Updated: Feb 3, 2022



I came across a couple of lengthy quotes by Father Oscar Romero, a priest from El Salvador who became archbishop of San Salvador in 1977 and was assassinated while conducting Mass in 1980. The quotes are directly from the book Moral Leadership for a Divided Age by David P. Gushee and Colin Holtz. The quotes epitomize the mature and transformed leadership that Father Romero exhibited in his later life. He, like many of us, was changed by a life transforming event that opened his eyes to what was around him- what had always been around him. Poverty. Oppression. Violence. Injustice.



According to Gushee and Holtz, “Oscar Romero stands at the forefront of a theology in which Christians are called to participate in a kingdom of God that is beyond our control or comprehension….It refuses to idolize wealth or power, or to sacrifice human beings in the name of national security or social order. Yet it does not shy away from the brutality of the human heart.” (1) The following quote is from Father Romero:


How easy it is to denounce structural injustice, institutionalized violence, social sin! And it is true, this sin is everywhere, but where are the roots of this social sin? In the heart of every human being. Present-day society is a sort of anonymous world in which no one is willing to admit guilt, and everyone is responsible. We are all sinners, and we have all contributed to this massive crime and violence in our country. Salvation begins with the human person, with human dignity, with saving every person from sin.” (1)


The authors continue by reminding the reader that Father Romero not only ministered to the poor in his later ministry, but also attempted to spread God’s truth of salvation to those who were responsible for oppressing the poor (1). The following quote of Father Romero’s demonstrates this:


It is very easy to be servants of the Word without disturbing the world: a very spiritualized word, a word without any commitment to history, a word that can sound in any part of the world because it belongs to no part of the world. A word like that creates no problems, starts no problems. What starts conflicts and persecutions, what marks the genuine church, is the Word that, burning like the prophets, proclaims and accuses…this is the hard service of the word. But God’s Spirit goes with the prophet, with the preacher, for he is Christ, who keeps on proclaiming his reign to the people of all times (1).”


Oscar Romero of El Salvador was nominated for the Nobel Peace Prize in 1979, the same year Mother Teresa of India was awarded the same prize and one month after Karol Wojtyla of Poland became Pope Paul VI. Romero was assassinated in March 1980, the same year Nelson Mandela of South Africa sat in prison serving a life sentence for treason.
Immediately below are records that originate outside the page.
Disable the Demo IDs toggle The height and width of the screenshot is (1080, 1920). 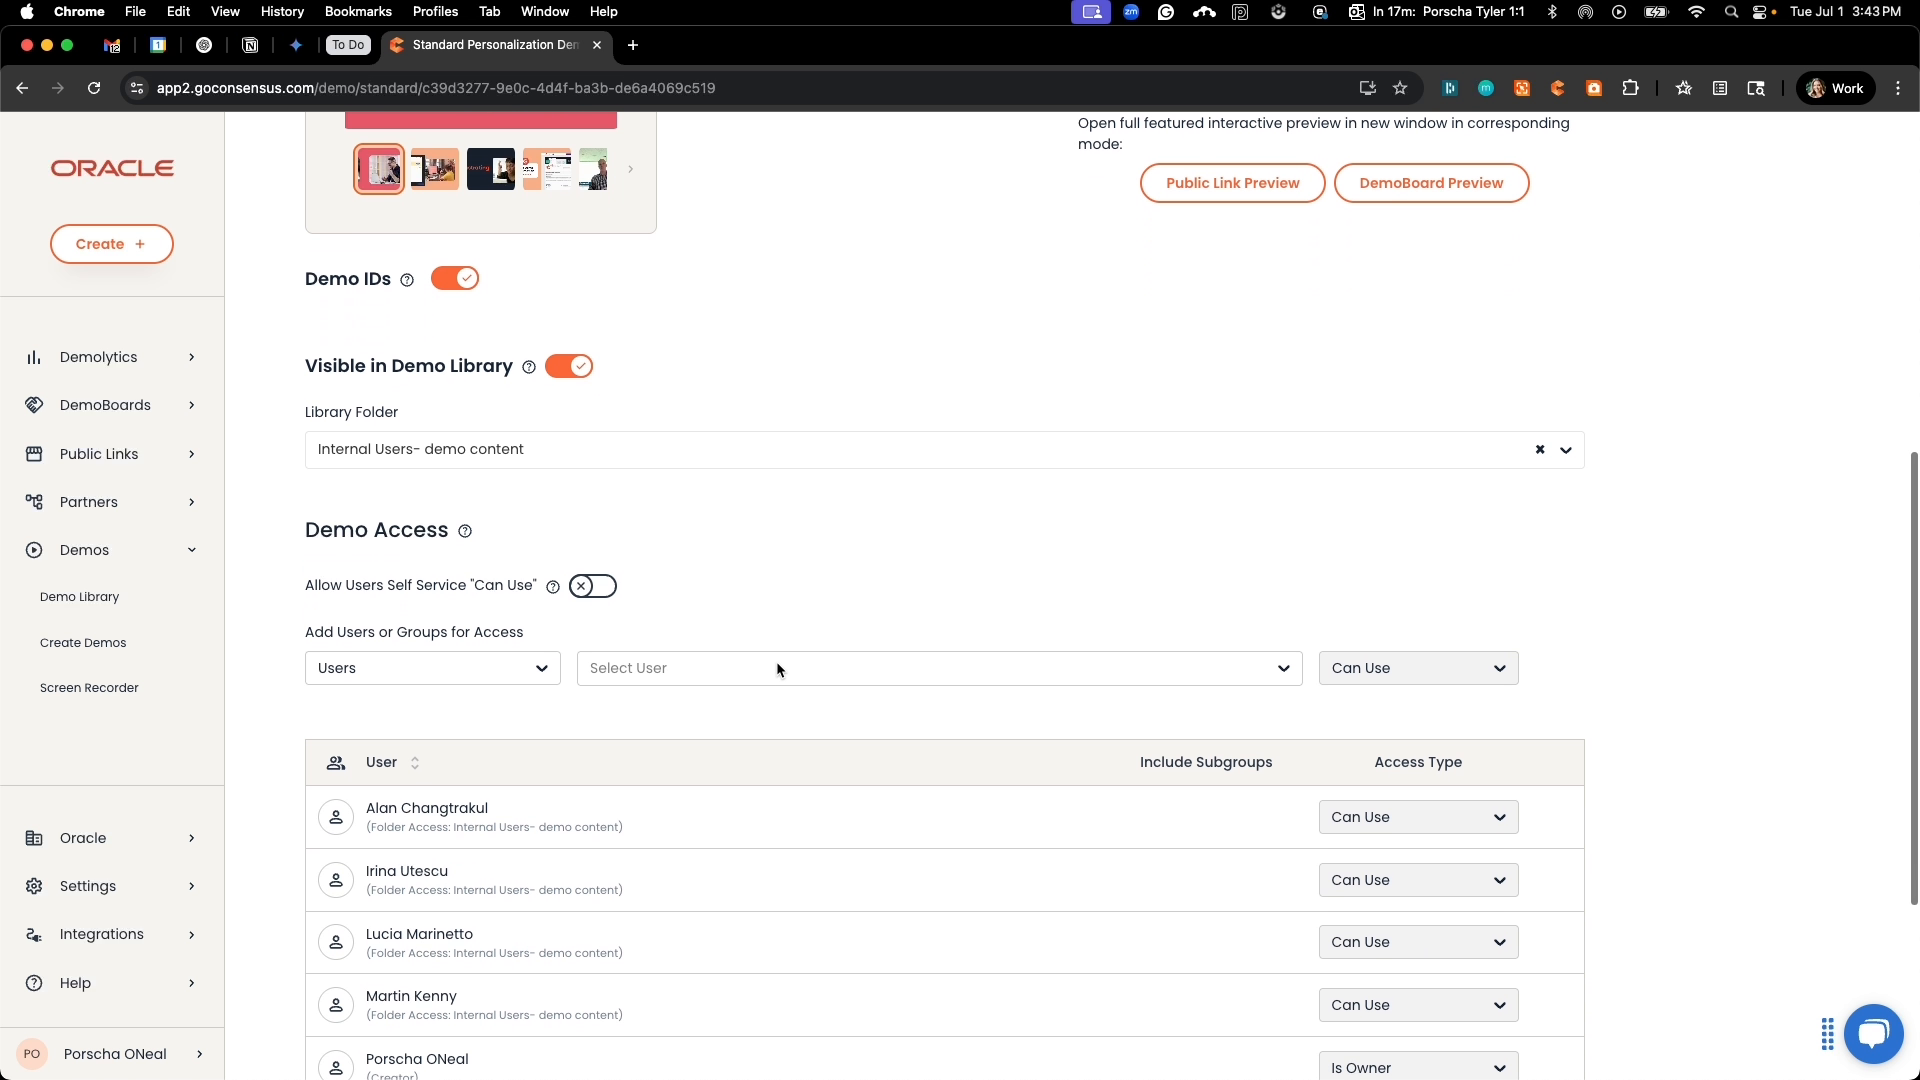pos(454,278)
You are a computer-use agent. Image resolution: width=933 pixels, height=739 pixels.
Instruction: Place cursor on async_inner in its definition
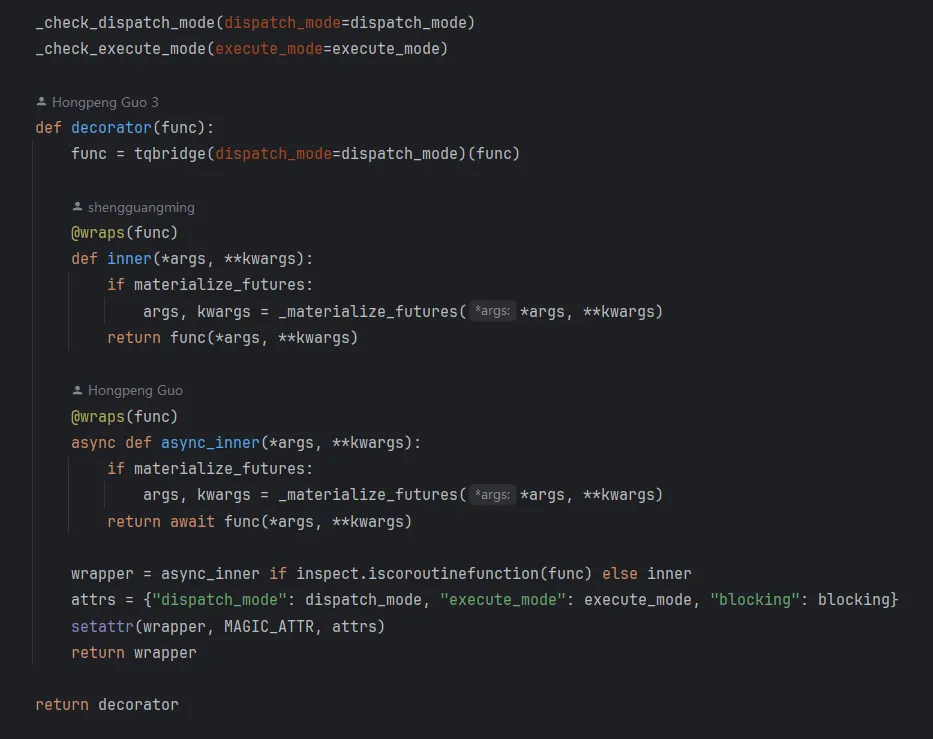pyautogui.click(x=210, y=443)
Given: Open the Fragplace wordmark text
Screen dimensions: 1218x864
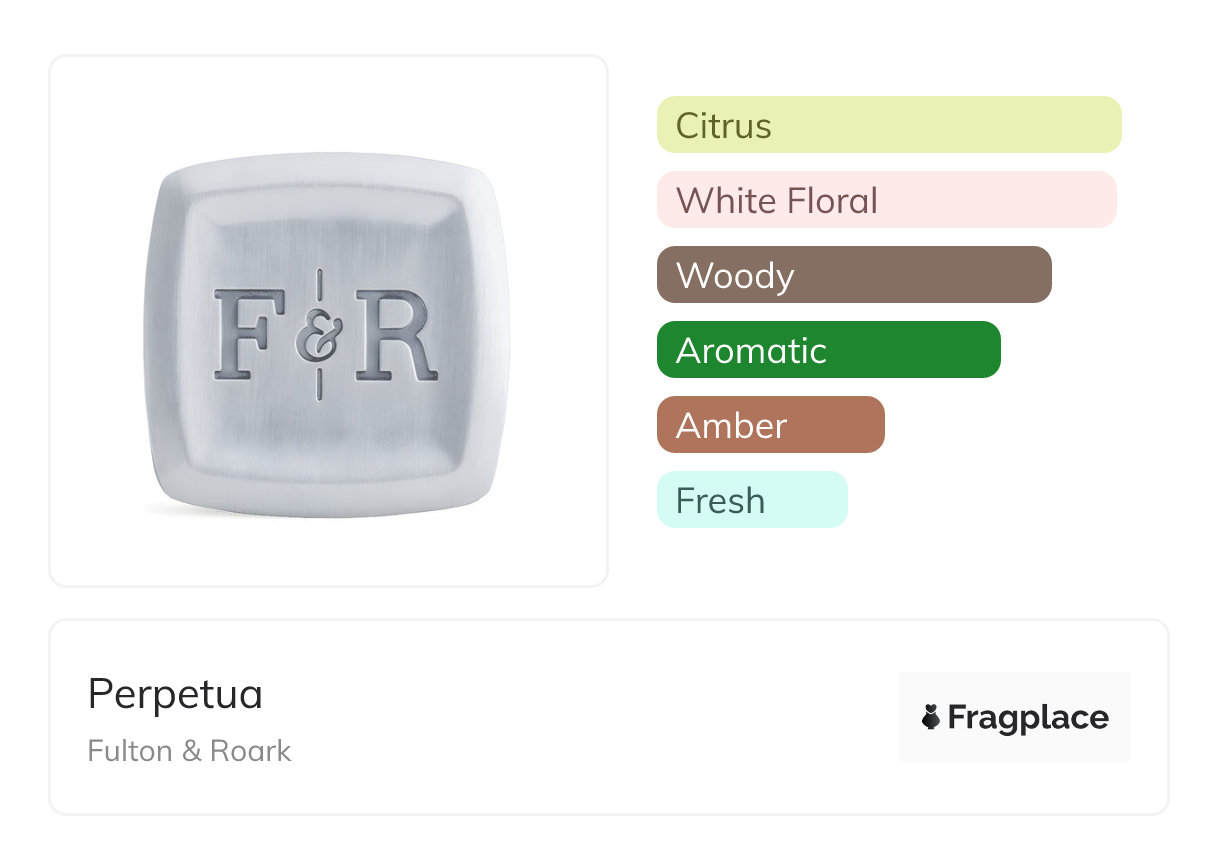Looking at the screenshot, I should click(1028, 718).
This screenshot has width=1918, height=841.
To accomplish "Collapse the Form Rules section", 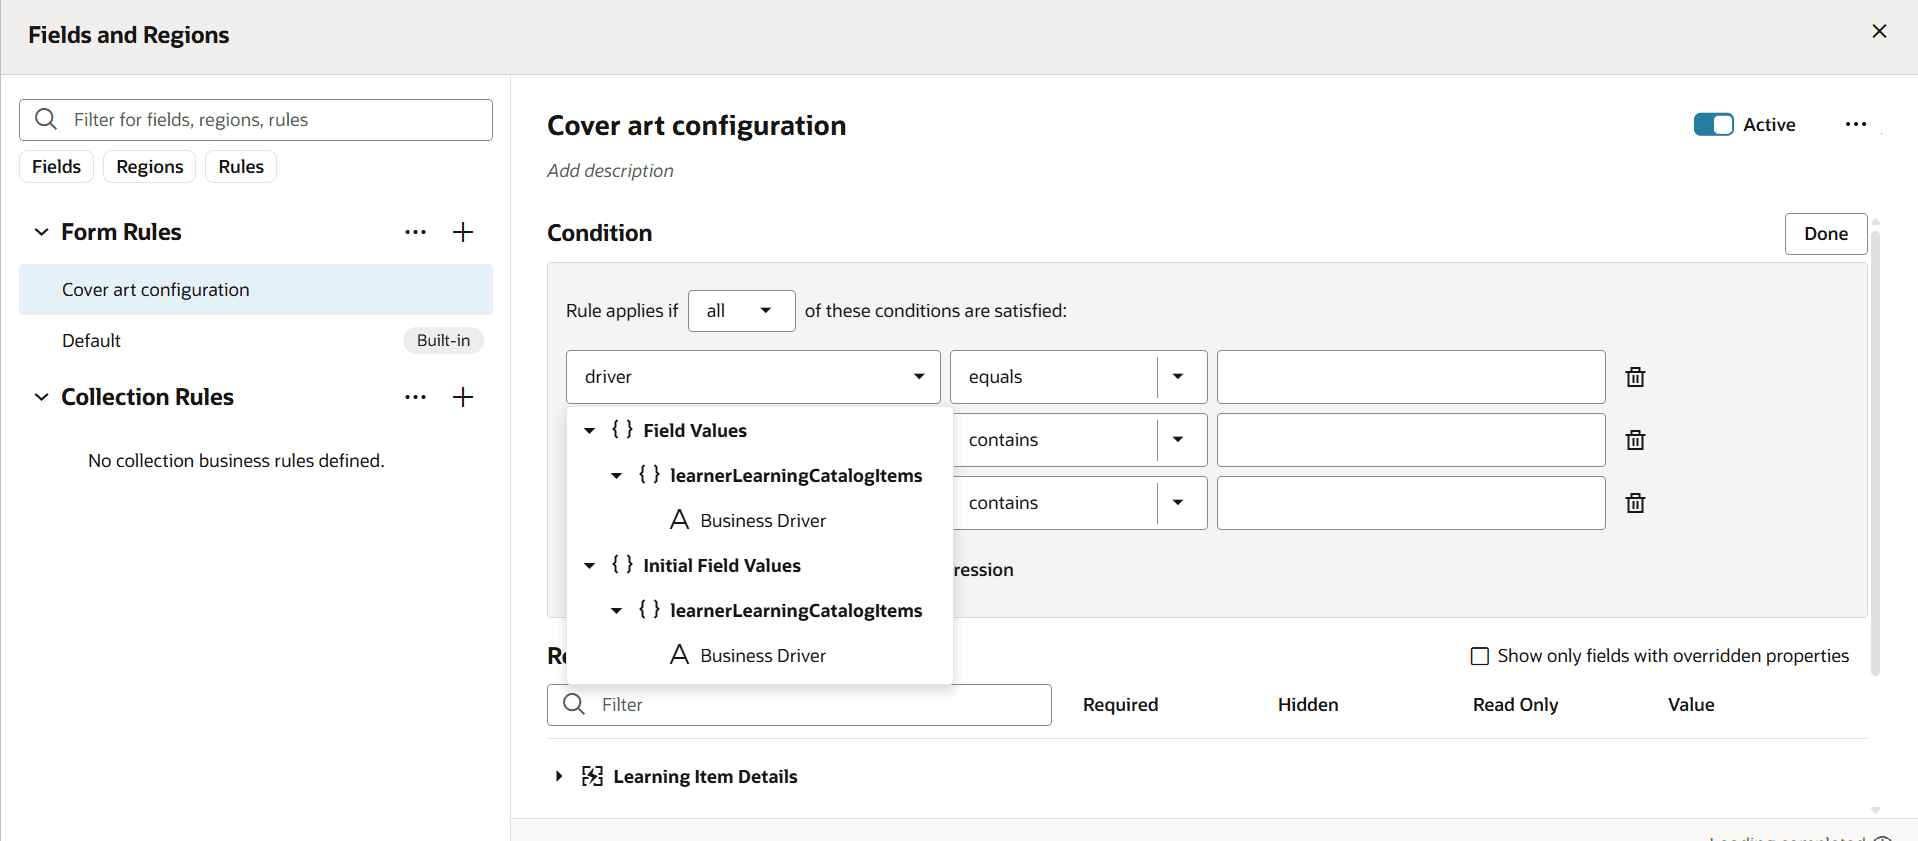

The human timeline of justice, peace, and moral leadership is intersected by greatness and sorrow. This mortal timeline moves forward producing new moral leaders, new sorrows, and a mix of peace and violence. It is, afterall, a human timeline: a flash that is over as quickly as it began. We hope for more.

As believers, we can trust that God’s timeline will proceed into eternity with His perfect justice and everlasting peace. We can be assured that our hope is in our righteous and perfect priest. Our hope is in our eternal king, Jesus.


(1) Gushee, David P. and Holtz, Colin. 2018. Moral Leadership For A Divided Age, 225. Brazos Press. Grand Rapids, MI.